Opinión

Natalia y Raúl

En el instante que pierdes a la persona que llevas amando toda una vida, sabes que has empezado a perderte a ti mismo sin remisión, probablemente, para siempre. Ese sentimiento de vacío toma forma de agujero negro que se asienta en tu cabeza, en tu estómago, en tu corazón, y muda en un nudo gordiano que no hay manera de deshacer ni cortándolo con la espada, como hiciera Alejandro Magno tras conquistar Frigia. Pero hay que desatarlo. Cada uno lo suelta como puede, es como el vómito de un malestar que te está matando por dentro y que hasta que lo echas fuera, te sientes morir. Unos lo sueltan con lágrimas, otros con silencios y algunos con palabras escritas negro sobre blanco. Solo cuando lo expulsas, puedes comenzar a respirar.

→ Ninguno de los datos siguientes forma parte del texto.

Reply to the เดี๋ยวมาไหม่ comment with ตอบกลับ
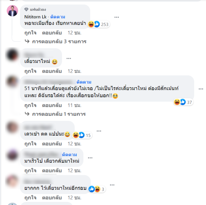206x205 pixels. click(52, 71)
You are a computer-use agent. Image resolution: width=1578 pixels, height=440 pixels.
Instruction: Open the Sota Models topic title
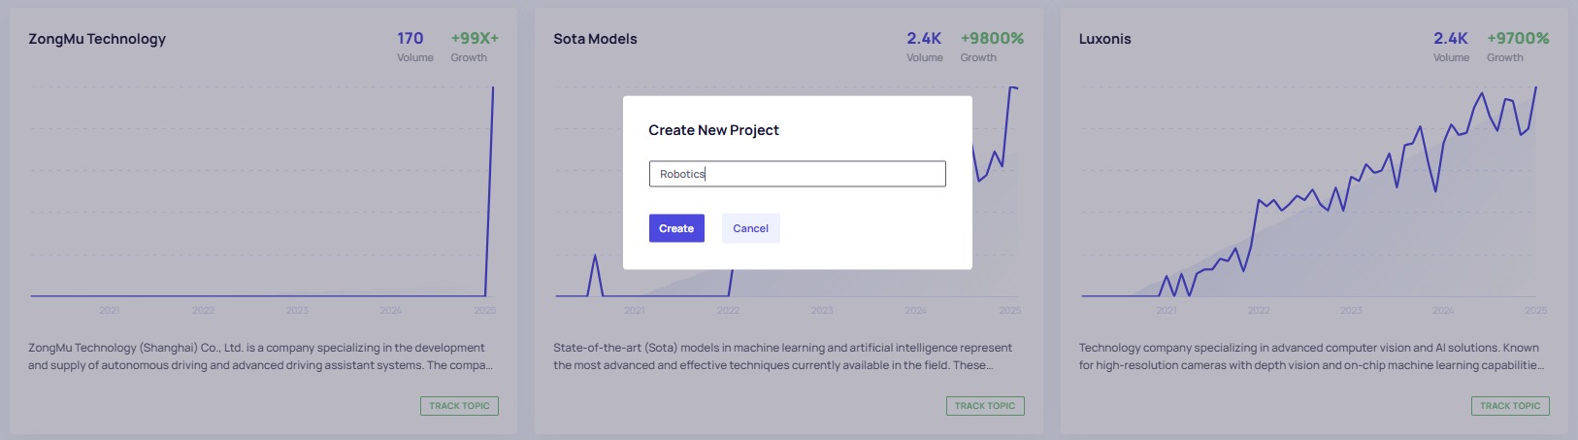click(x=595, y=39)
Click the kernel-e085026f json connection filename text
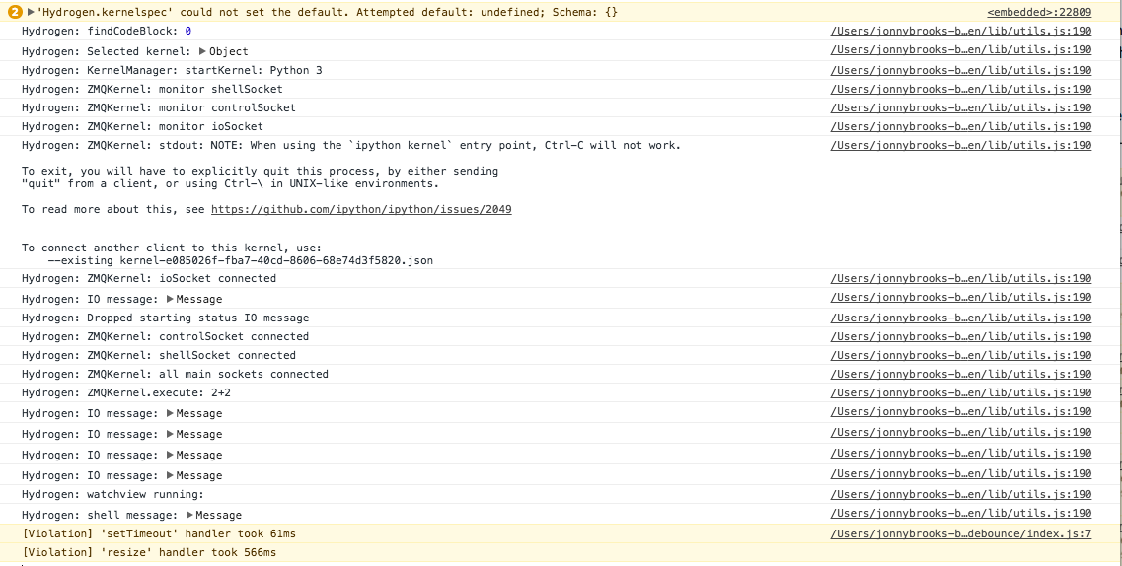This screenshot has width=1122, height=566. point(276,261)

Hace unas día falleció Natalia Ferraccioli, la compañera de vida de mi amigo, maestro y ser excepcional, Raúl del Pozo. Raúl lleva siete días aprendiendo a respirar de nuevo, siete días de apnea, de ahogo, de asfixia sobrevenida tras un tiempo de espera conteniendo la respiración. Volver a la vida tras una pérdida es como un parto, te tienen que enseñar a respirar para hacer más llevadero el dolor. No hay experiencia anterior que valga, como si también hubieras perdido la memoria, aunque sea lo único que te queda. Como un neonato al que acaban de cortarle el cordón umbilical que le unía a la persona que le daba la vida.

Las pérdidas tienen la curiosa facultad de igualarnos, de hermanarnos, de acercarnos. Una cercanía que duele, como el respirar en mitad del vacío. Descanse en paz, Natalia. Y descansa tú también, Raúl, aunque no sepas cómo.